= Gel point (petroleum) =

Chemical property of petroleum products

The gel point of petroleum products is the temperature at which the liquids gel so they no longer flow by gravity or can be pumped through fuel lines. This phenomenon happens when the petroleum product reaches a low enough temperature to precipitate interlinked paraffin wax crystals throughout the fluid.

More highly distilled petroleum products have fewer paraffins and will have a lower gel point. On the other hand, the gel point of crude oil is dependent upon the composition of the crude oil as some crude oils contain more or less components that dissolve the paraffins. In some cases the gel point of a crude oil may be correlated from the pour point.

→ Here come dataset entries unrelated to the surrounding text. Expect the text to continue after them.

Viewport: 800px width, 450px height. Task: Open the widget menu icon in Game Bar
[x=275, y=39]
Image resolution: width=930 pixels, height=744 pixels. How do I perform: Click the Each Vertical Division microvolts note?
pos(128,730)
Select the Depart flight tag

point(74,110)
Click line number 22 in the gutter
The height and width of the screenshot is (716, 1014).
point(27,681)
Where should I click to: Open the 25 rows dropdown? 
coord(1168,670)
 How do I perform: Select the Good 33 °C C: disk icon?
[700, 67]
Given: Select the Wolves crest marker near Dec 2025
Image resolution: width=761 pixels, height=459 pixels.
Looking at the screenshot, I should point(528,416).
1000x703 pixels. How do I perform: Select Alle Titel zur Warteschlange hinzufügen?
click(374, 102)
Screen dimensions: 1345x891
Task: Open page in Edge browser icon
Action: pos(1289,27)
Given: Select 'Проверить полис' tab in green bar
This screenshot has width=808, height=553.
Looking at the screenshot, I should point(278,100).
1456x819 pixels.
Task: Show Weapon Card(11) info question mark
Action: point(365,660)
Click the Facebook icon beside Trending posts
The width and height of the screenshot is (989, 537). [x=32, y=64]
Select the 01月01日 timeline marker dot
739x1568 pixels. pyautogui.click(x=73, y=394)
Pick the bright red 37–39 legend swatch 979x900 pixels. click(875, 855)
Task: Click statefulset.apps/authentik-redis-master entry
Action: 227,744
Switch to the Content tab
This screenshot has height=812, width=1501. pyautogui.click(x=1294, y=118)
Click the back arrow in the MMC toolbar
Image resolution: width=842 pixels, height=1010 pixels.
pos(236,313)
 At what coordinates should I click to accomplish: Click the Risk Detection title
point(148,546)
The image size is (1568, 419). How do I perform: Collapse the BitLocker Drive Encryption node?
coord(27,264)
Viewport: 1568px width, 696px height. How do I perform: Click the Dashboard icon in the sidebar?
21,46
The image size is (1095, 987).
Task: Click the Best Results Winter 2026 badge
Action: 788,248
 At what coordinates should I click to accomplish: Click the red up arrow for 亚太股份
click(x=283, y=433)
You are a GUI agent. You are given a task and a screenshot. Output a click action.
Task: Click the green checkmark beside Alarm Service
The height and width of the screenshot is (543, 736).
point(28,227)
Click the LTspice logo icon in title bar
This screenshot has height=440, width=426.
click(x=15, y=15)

The gel points of some common petroleum products are as follows:
- #1 diesel fuel: −9.2 °C.
- #2 diesel fuel: −8.1 °C.
- Heating oil: −8.9 °C.
- Kerosene: -40.0 °C.

For the petroleum product to flow again, it needs to be brought above the gel point temperature to the ungel point, which is typically near its pour point. However, without stirring the paraffin waxes may still remain in crystal form so the fuel may have to be warmed further to its remix temperature to completely re-dissolve the waxes.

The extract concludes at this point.